(Extracted records)

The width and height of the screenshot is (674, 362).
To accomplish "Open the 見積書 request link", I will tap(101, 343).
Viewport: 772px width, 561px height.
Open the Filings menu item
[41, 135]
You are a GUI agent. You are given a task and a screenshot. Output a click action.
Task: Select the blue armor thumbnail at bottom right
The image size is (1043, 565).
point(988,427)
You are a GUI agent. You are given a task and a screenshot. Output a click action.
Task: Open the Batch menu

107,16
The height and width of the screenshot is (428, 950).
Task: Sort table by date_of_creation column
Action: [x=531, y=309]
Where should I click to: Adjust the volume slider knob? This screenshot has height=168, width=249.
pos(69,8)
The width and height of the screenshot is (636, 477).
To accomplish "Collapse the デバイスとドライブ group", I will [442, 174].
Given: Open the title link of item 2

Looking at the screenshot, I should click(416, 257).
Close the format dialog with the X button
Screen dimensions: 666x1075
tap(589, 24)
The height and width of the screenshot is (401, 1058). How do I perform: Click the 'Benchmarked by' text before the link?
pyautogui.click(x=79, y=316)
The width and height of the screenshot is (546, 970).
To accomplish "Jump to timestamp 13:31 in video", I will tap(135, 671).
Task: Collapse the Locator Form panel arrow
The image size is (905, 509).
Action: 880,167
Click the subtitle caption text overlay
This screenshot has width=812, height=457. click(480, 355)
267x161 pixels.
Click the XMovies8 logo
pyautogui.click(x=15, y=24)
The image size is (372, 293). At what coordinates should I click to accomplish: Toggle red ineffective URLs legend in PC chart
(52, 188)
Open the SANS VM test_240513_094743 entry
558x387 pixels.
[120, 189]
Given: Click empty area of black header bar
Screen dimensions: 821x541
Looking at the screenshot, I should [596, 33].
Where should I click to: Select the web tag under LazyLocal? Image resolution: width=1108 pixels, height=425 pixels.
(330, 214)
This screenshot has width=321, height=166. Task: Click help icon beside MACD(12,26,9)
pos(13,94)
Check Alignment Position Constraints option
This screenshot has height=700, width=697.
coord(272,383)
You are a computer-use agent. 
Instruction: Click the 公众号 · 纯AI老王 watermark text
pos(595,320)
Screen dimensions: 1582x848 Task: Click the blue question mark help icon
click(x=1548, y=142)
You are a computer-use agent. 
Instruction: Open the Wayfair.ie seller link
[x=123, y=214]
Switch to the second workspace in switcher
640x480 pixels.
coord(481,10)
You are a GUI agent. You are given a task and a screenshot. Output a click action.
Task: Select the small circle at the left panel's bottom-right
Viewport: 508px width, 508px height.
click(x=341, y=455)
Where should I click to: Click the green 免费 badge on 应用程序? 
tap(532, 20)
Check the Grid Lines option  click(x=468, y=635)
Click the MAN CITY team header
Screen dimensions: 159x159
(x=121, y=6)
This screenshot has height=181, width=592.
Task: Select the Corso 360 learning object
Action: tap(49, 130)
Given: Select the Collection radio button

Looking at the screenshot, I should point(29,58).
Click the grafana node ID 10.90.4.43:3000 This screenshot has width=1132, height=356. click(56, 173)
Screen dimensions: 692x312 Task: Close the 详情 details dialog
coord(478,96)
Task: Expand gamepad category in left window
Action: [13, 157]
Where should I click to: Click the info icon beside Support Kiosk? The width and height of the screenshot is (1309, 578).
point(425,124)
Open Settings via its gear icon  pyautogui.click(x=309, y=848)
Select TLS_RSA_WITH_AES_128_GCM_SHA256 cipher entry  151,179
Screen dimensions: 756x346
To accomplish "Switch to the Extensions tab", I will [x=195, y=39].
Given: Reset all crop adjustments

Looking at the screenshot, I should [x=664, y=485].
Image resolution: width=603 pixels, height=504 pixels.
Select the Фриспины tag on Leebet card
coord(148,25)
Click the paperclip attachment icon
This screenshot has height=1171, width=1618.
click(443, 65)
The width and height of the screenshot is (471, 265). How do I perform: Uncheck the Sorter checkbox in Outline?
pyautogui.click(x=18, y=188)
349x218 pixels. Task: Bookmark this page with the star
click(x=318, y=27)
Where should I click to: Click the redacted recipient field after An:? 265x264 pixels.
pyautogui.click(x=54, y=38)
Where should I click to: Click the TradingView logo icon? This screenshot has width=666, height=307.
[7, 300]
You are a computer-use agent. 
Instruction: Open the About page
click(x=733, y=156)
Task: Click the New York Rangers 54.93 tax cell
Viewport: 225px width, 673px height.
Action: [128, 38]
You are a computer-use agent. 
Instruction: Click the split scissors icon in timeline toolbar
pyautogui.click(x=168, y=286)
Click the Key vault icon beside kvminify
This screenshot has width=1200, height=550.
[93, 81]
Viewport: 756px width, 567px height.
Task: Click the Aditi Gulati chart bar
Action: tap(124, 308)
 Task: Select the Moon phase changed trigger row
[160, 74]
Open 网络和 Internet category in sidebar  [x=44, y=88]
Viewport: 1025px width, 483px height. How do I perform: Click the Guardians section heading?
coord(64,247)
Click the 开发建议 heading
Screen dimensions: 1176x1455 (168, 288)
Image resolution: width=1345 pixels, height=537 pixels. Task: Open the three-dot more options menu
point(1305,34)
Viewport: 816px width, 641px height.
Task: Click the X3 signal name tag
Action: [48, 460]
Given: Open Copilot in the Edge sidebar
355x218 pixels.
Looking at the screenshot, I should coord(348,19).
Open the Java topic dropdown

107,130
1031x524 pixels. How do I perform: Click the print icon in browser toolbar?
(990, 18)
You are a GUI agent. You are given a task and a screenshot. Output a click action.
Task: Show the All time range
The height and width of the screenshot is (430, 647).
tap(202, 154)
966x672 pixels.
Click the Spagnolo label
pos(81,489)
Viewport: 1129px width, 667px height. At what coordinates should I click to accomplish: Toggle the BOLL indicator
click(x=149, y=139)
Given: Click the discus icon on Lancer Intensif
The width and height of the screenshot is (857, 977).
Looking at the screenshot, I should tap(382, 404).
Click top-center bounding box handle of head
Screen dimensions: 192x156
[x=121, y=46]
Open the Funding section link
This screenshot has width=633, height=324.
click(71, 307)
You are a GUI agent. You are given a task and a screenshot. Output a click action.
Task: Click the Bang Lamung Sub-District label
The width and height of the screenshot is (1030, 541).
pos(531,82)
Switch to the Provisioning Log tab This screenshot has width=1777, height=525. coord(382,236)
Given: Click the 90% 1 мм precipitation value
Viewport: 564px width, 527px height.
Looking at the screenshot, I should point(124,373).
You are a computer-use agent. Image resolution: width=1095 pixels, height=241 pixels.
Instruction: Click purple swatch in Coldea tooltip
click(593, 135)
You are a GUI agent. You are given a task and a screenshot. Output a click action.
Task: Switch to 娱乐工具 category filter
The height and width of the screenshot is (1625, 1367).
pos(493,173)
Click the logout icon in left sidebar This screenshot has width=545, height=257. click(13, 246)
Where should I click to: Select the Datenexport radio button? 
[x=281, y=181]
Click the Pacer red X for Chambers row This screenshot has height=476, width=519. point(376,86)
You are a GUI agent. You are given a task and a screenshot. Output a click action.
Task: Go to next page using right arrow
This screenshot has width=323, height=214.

## Task statement
A verbatim reproduction of all the records above is the expected answer.

## Response to this task
The width and height of the screenshot is (674, 362).
To accomplish "Open the 見積書 request link", I will tap(101, 343).
Viewport: 772px width, 561px height.
Open the Filings menu item
[41, 135]
You are a GUI agent. You are given a task and a screenshot. Output a click action.
Task: Select the blue armor thumbnail at bottom right
The image size is (1043, 565).
point(988,427)
You are a GUI agent. You are given a task and a screenshot. Output a click action.
Task: Open the Batch menu

107,16
The height and width of the screenshot is (428, 950).
Task: Sort table by date_of_creation column
Action: [x=531, y=309]
Where should I click to: Adjust the volume slider knob? This screenshot has height=168, width=249.
pos(69,8)
The width and height of the screenshot is (636, 477).
To accomplish "Collapse the デバイスとドライブ group", I will [442, 174].
Given: Open the title link of item 2

Looking at the screenshot, I should click(416, 257).
Close the format dialog with the X button
Screen dimensions: 666x1075
tap(589, 24)
The height and width of the screenshot is (401, 1058). How do I perform: Click the 'Benchmarked by' text before the link?
pyautogui.click(x=79, y=316)
The width and height of the screenshot is (546, 970).
To accomplish "Jump to timestamp 13:31 in video", I will tap(135, 671).
Task: Collapse the Locator Form panel arrow
The image size is (905, 509).
Action: 880,167
Click the subtitle caption text overlay
This screenshot has width=812, height=457. click(480, 355)
267x161 pixels.
Click the XMovies8 logo
pyautogui.click(x=15, y=24)
The image size is (372, 293). At what coordinates should I click to accomplish: Toggle red ineffective URLs legend in PC chart
(52, 188)
Open the SANS VM test_240513_094743 entry
558x387 pixels.
[120, 189]
Given: Click empty area of black header bar
Screen dimensions: 821x541
Looking at the screenshot, I should [596, 33].
Where should I click to: Select the web tag under LazyLocal? Image resolution: width=1108 pixels, height=425 pixels.
(330, 214)
This screenshot has width=321, height=166. Task: Click help icon beside MACD(12,26,9)
pos(13,94)
Check Alignment Position Constraints option
This screenshot has height=700, width=697.
coord(272,383)
You are a computer-use agent. 
Instruction: Click the 公众号 · 纯AI老王 watermark text
pos(595,320)
Screen dimensions: 1582x848 Task: Click the blue question mark help icon
click(x=1548, y=142)
You are a computer-use agent. 
Instruction: Open the Wayfair.ie seller link
[x=123, y=214]
Switch to the second workspace in switcher
640x480 pixels.
coord(481,10)
You are a GUI agent. You are given a task and a screenshot. Output a click action.
Task: Select the small circle at the left panel's bottom-right
Viewport: 508px width, 508px height.
click(x=341, y=455)
Where should I click to: Click the green 免费 badge on 应用程序? 
tap(532, 20)
Check the Grid Lines option  click(x=468, y=635)
Click the MAN CITY team header
Screen dimensions: 159x159
(x=121, y=6)
This screenshot has height=181, width=592.
Task: Select the Corso 360 learning object
Action: tap(49, 130)
Given: Select the Collection radio button

Looking at the screenshot, I should point(29,58).
Click the grafana node ID 10.90.4.43:3000 This screenshot has width=1132, height=356. click(56, 173)
Screen dimensions: 692x312 Task: Close the 详情 details dialog
coord(478,96)
Task: Expand gamepad category in left window
Action: [13, 157]
Where should I click to: Click the info icon beside Support Kiosk? The width and height of the screenshot is (1309, 578).
point(425,124)
Open Settings via its gear icon  pyautogui.click(x=309, y=848)
Select TLS_RSA_WITH_AES_128_GCM_SHA256 cipher entry  151,179
Screen dimensions: 756x346
To accomplish "Switch to the Extensions tab", I will [x=195, y=39].
Given: Reset all crop adjustments

Looking at the screenshot, I should [x=664, y=485].
Image resolution: width=603 pixels, height=504 pixels.
Select the Фриспины tag on Leebet card
coord(148,25)
Click the paperclip attachment icon
This screenshot has height=1171, width=1618.
click(443, 65)
The width and height of the screenshot is (471, 265). How do I perform: Uncheck the Sorter checkbox in Outline?
pyautogui.click(x=18, y=188)
349x218 pixels. Task: Bookmark this page with the star
click(x=318, y=27)
Where should I click to: Click the redacted recipient field after An:? 265x264 pixels.
pyautogui.click(x=54, y=38)
Where should I click to: Click the TradingView logo icon? This screenshot has width=666, height=307.
[7, 300]
You are a computer-use agent. 
Instruction: Open the About page
click(x=733, y=156)
Task: Click the New York Rangers 54.93 tax cell
Viewport: 225px width, 673px height.
Action: [128, 38]
You are a computer-use agent. 
Instruction: Click the split scissors icon in timeline toolbar
pyautogui.click(x=168, y=286)
Click the Key vault icon beside kvminify
This screenshot has width=1200, height=550.
[93, 81]
Viewport: 756px width, 567px height.
Task: Click the Aditi Gulati chart bar
Action: tap(124, 308)
 Task: Select the Moon phase changed trigger row
[160, 74]
Open 网络和 Internet category in sidebar  [x=44, y=88]
Viewport: 1025px width, 483px height. How do I perform: Click the Guardians section heading?
coord(64,247)
Click the 开发建议 heading
Screen dimensions: 1176x1455 (168, 288)
Image resolution: width=1345 pixels, height=537 pixels. Task: Open the three-dot more options menu
point(1305,34)
Viewport: 816px width, 641px height.
Task: Click the X3 signal name tag
Action: [48, 460]
Given: Open Copilot in the Edge sidebar
355x218 pixels.
Looking at the screenshot, I should coord(348,19).
Open the Java topic dropdown

107,130
1031x524 pixels. How do I perform: Click the print icon in browser toolbar?
(990, 18)
You are a GUI agent. You are given a task and a screenshot. Output a click action.
Task: Show the All time range
The height and width of the screenshot is (430, 647).
tap(202, 154)
966x672 pixels.
Click the Spagnolo label
pos(81,489)
Viewport: 1129px width, 667px height. At what coordinates should I click to accomplish: Toggle the BOLL indicator
click(x=149, y=139)
Given: Click the discus icon on Lancer Intensif
The width and height of the screenshot is (857, 977).
Looking at the screenshot, I should tap(382, 404).
Click top-center bounding box handle of head
Screen dimensions: 192x156
[x=121, y=46]
Open the Funding section link
This screenshot has width=633, height=324.
click(71, 307)
You are a GUI agent. You are given a task and a screenshot. Output a click action.
Task: Click the Bang Lamung Sub-District label
The width and height of the screenshot is (1030, 541).
pos(531,82)
Switch to the Provisioning Log tab This screenshot has width=1777, height=525. coord(382,236)
Given: Click the 90% 1 мм precipitation value
Viewport: 564px width, 527px height.
Looking at the screenshot, I should point(124,373).
You are a computer-use agent. Image resolution: width=1095 pixels, height=241 pixels.
Instruction: Click purple swatch in Coldea tooltip
click(593, 135)
You are a GUI agent. You are given a task and a screenshot. Output a click action.
Task: Switch to 娱乐工具 category filter
The height and width of the screenshot is (1625, 1367).
pos(493,173)
Click the logout icon in left sidebar This screenshot has width=545, height=257. click(13, 246)
Where should I click to: Select the Datenexport radio button? 
[x=281, y=181]
Click the Pacer red X for Chambers row This screenshot has height=476, width=519. point(376,86)
You are a GUI agent. You are given a task and a screenshot. Output a click action.
Task: Go to next page using right arrow
This screenshot has width=323, height=214.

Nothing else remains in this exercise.